Page:
## Begin

Personal information
- Full name: Mia Emmenegger
- Born: 17 January 2005 (age 21) Wolhusen, Switzerland
- Nationality: Swiss
- Height: 1.60 m (5 ft 3 in)
- Playing position: Right wing

Club information
- Current club: Team Esbjerg
- Number: 38

Senior clubs
- Years: Team
- 2021–2024: Spono Eagles
- 2024–01/2025: Vipers Kristiansand
- 01/2025–: Team Esbjerg

National team
- Years: Team / Apps / (Gls)
- 2021–: Switzerland / 51 / (243)

= Mia Emmenegger =

Swiss handball player (born 2005)

Mia Emmenegger (born 17 January 2005) is a Swiss female handball player for Team Esbjerg and the Swiss national team.

==International==
Emmenegger made her official debut on the Swiss national team on 6 October 2021, against Russia. She represented Switzerland for the first time at the 2022 European Women's Handball Championship in Slovenia, Montenegro and North Macedonia, where she scored 17 goals in 3 matches. This was the first time Switzerland played at a major international tournament, and they were eliminated in the preliminary rounds.

She was also a part of the national team for the EC that Switzerland co-host with Austria and Hungary in 2024.

## End

Tasks and exercises:
1. Which senior clubs does the Mia Emmenegger profile list for her?
2. Write out the part of the Mia Emmenegger profile that opens with the words containing "- 2021–: Switzerland" and closes with "Hungary in 2024.".
3. Extend the Mia Emmenegger profile from where it stops.
The listing after this point has no connection to the Mia Emmenegger profile.

Source excerpt:
## Begin

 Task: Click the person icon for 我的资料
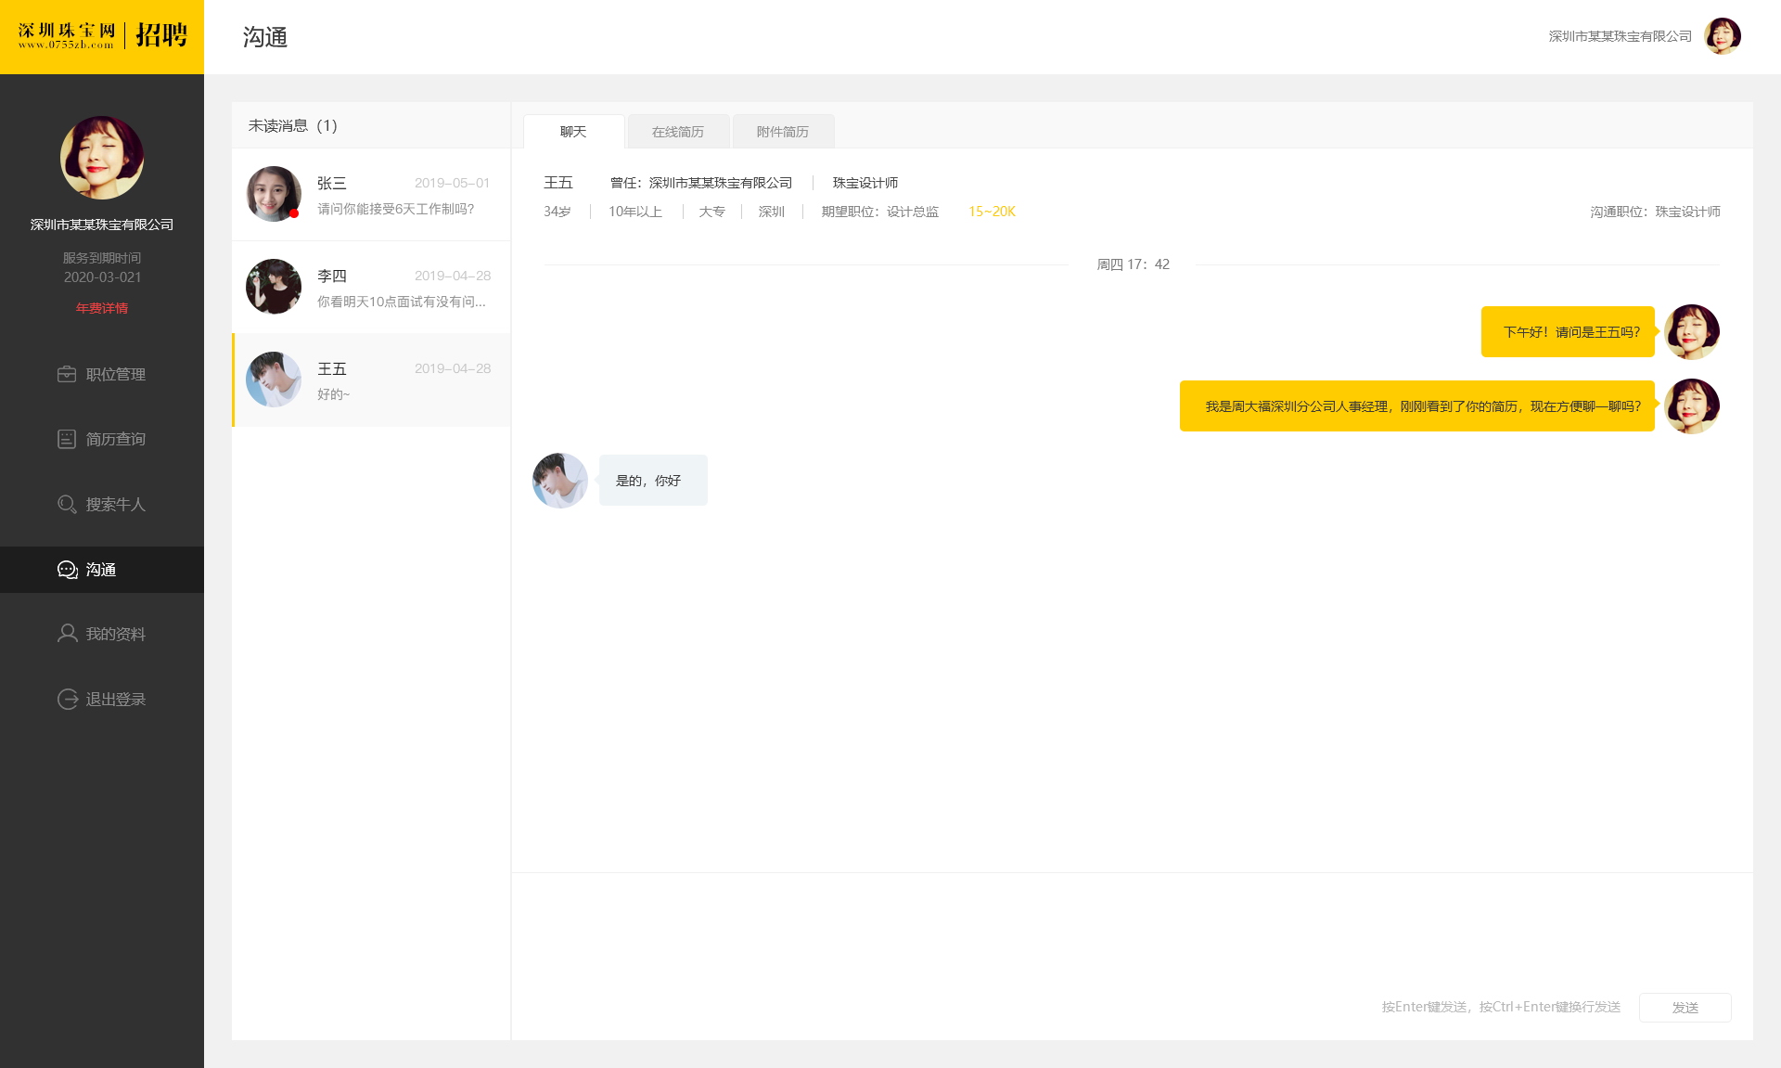tap(67, 634)
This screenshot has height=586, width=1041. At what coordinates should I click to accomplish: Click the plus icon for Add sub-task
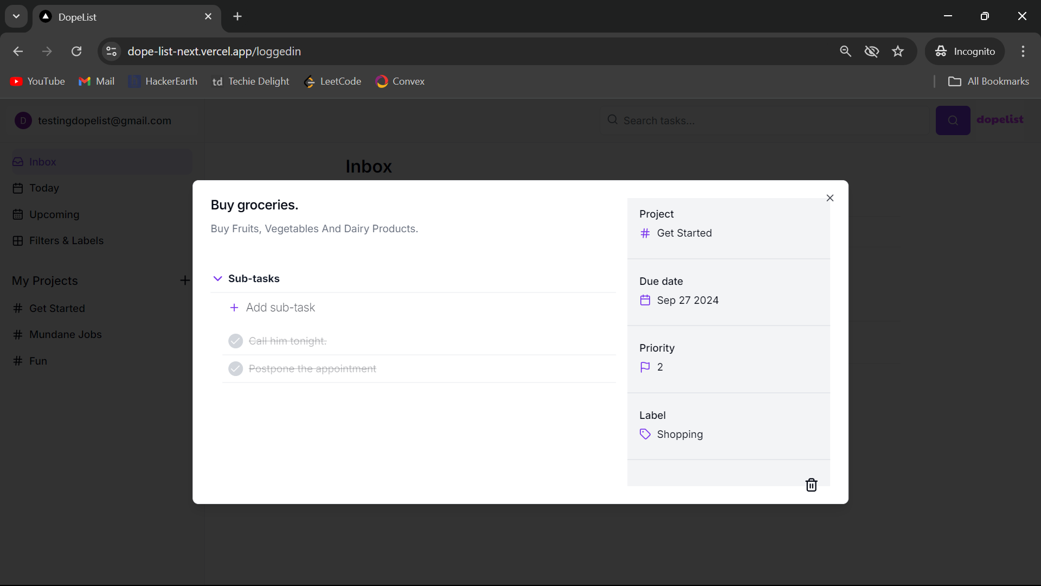click(234, 308)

## End

Results of the exercise:
1. Spono Eagles, Vipers Kristiansand, Team Esbjerg

2.
- 2021–: Switzerland / 51 / (243)

= Mia Emmenegger =

Swiss handball player (born 2005)

Mia Emmenegger (born 17 January 2005) is a Swiss female handball player for Team Esbjerg and the Swiss national team.

==International==
Emmenegger made her official debut on the Swiss national team on 6 October 2021, against Russia. She represented Switzerland for the first time at the 2022 European Women's Handball Championship in Slovenia, Montenegro and North Macedonia, where she scored 17 goals in 3 matches. This was the first time Switzerland played at a major international tournament, and they were eliminated in the preliminary rounds.

She was also a part of the national team for the EC that Switzerland co-host with Austria and Hungary in 2024.

3.
==Club==
On 12 March 2024 it was announced that Emmenegger had signed a two-years contract with Vipers Kristiansand. She left less than a year later, when the club went bankrupt in January 2025. She then joined Danish side Team Esbjerg. In her first season in Denmark, Esbjerg reached the final of the 2024-25 Danish Championship, but lost to Odense Håndbold. A year after she won the Danish Championship, when they beat Odense in three matches.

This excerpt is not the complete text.